Hewlett-Packard's unveiling of the TouchPad was notable and many folks thought that the company got back into the tablet game. The problem: There's no pricing information and consumers aren't likely to wait around for details.
There's just one huge problem: Price. HP's TouchPad arrives this summer after a bevy of Android tablets hit the market and Apple's iPad 2 will be available. That's why HP was preannouncing products months in advance---it wanted you to know it had a cool tablet. All of those moving parts are fine, but the omission of a price---or even a range---hurts this unveiling.

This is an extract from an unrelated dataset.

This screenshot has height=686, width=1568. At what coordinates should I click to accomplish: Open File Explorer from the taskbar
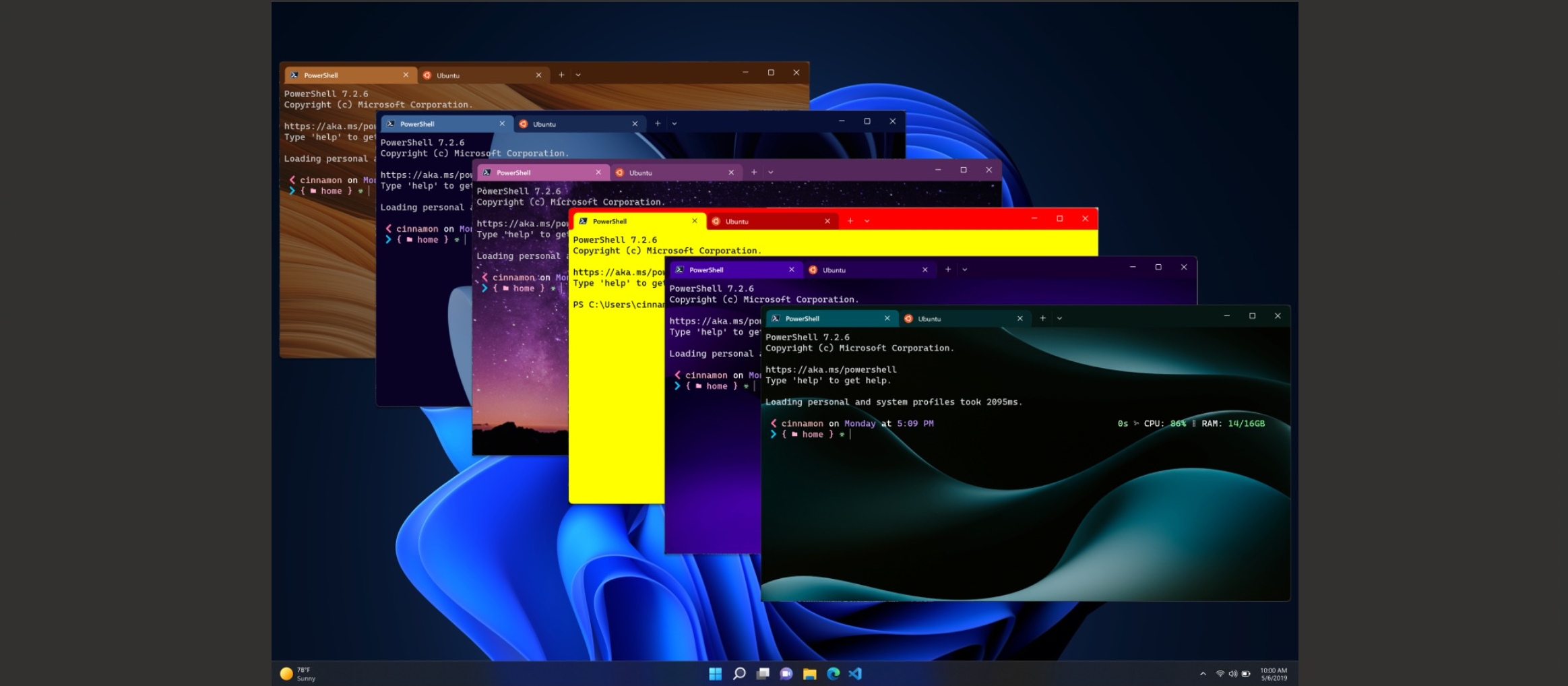808,673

As we all know, price matters. If HP's TouchPad price could match the $499 benchmark set by Apple rest assured the company would tell us. Price is everything. If Motorola's Xoom is checking in at a rumored $800 we instantly know it's going to be hard to compete with the iPad. HP has to at least match iPad pricing with better features.
Price is such a big deal because HP has no clout in the tablet market. HP can't really freeze the market like Apple did on Wednesday. In many respects, HP's TouchPad unveiling has Palm written all over it. Announce a product well in advance of ability, provide incremental updates and when it launches officially you pray that the device is still relevant. Sound familiar? It's the same playbook Palm used before it launched the Pre.
Looking at the pros and cons of the TouchPad it's clear price is the tiebreaker. Here's the ledger:
The interface looks slick.
HP seems to have solved the keyboard issue for folks that need to create content.
The specs for the TouchPad sound promising.
The TouchPad is still months away.
It's unclear whether developers will line up to create apps.
There will be plenty of TouchPad alternatives available and it's doubtful consumers will wait.
Bottom line: The tiebreaker is price. You can't make a decision about the TouchPad without knowing a price range. HP's TouchPad is a nice diversion, but little else without talking dollars.